What do you call someone who is being mentored? Is it mentoree or mentee? Does the term student or pupil imply a context outside the business environment?
I think you may be looking for protege:
protege — a person who receives support and protection from an influential patron who furthers the protege's career
Some businesses provide less experienced staff with mentors. I have heard the mentors refer to their "mentees". Wikipedia says this is a recent term.
There's nothing at all wrong with mentoree, as these 1270 written instances in Google Books show. The fact that most dictionaries don't explicitly list this particular inflection of mentor is of no consequence - it's used often enough already, and will always be understood even at first sight.
Mentee also occurs quite often in written form - but I have to say I don't like that version, and it seems to me it won't always be so readily understood. Bearing in mind that what a mentor does is mentoring, not menting, I think it's a badly-formed coinage anyway.
I would also point out that to mentor as a verb form barely existed before the last couple of decades, so it's hardly surprising more exotic inflections still encounter some resistance. But I've no doubt the erroneous mentee will die off, and "regular" mentoree will soon be firmly established.
EDIT: My Chambers dictionary 1983 has only the short entry "a wise counsellor" for mentor. The latest 2011 edition is much expanded, fully describing the "office mentor" role, and noting its use as a verb. I don't have the two intermediate editions to hand, to say when the verb use was first noted. The point is, we're looking at rapidly changing language here; dictionaries may not always keep up.
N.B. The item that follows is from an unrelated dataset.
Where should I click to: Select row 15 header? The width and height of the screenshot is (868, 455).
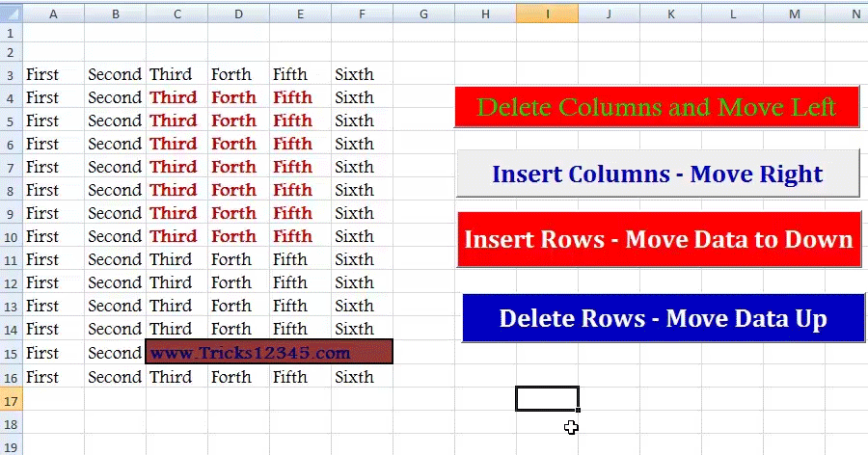11,353
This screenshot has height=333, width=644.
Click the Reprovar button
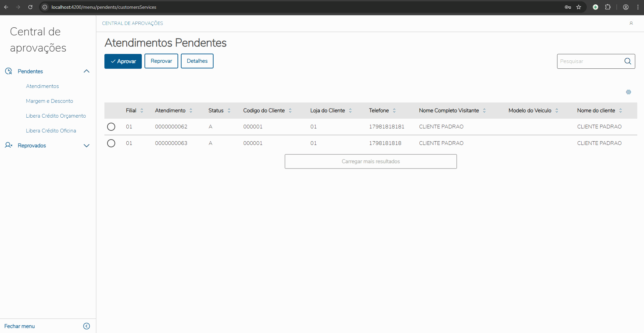tap(161, 61)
I also tip my hat to @horatio for pointing out that since the word comes from Mentor, counsellor to Homer's Odysseus (later, tutor to his son), arguably OP's answer is Odysseus (or Telemachus)
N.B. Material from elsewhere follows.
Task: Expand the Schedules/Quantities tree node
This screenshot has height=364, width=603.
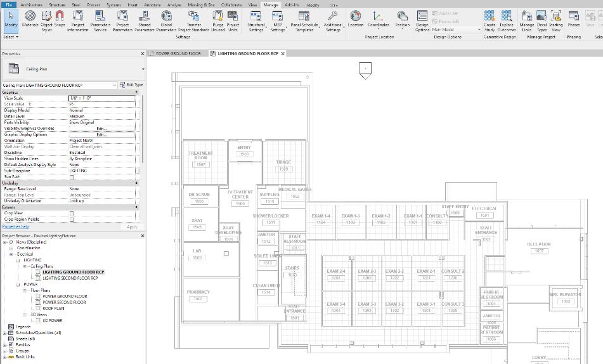Action: point(4,332)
I know that mentee is common in American English, and is used by a variety of mentoring programs. One example of such is the US Department of Health and Human Services's Mentoring Program.
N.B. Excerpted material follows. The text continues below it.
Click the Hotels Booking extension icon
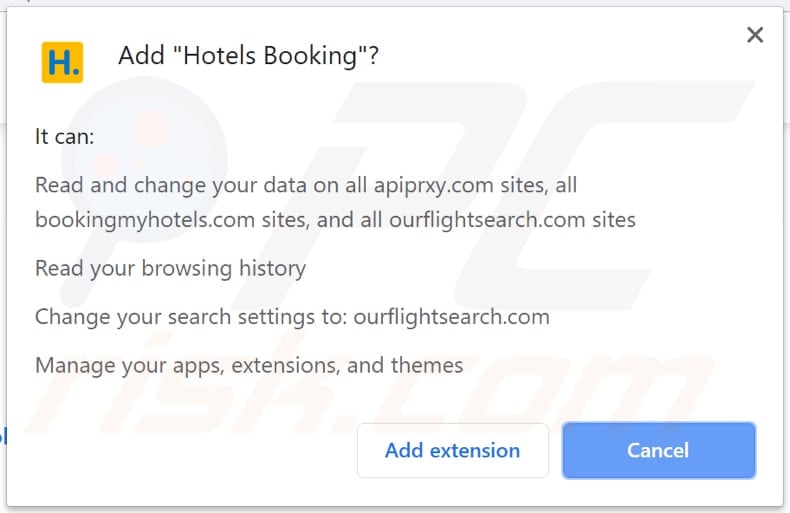 point(62,62)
I know several people that work in this field, and they all use the word mentee.
A few other organizations that use "mentee":
I assume you are asking for a word for a person guided by a mentor. "Student" or "pupil" perhaps, but they have the implication of teaching. Perhaps "acolyte" or "disciple", though the latter implies devotion, and is used for follwers of a religous leader. Mentee is indeed "modern" and not widely used.
Mentee may be in the dictionary, but it is not in common usage (in my experience). My browser spell-check doesn't even recognize it :) It'll probably get the point across, though it may earn some odd looks.
Mentoring someone is not strictly a teaching relationship, so student and pupil don't quite fit. Especially in a business setting, a mentor is often just there to help the person get settled, show them particulars of your business and answer questions. This is not "teaching" them to do their job except in the loosest sense.
In short, I don't think there's a single nice term that mirrors trainee.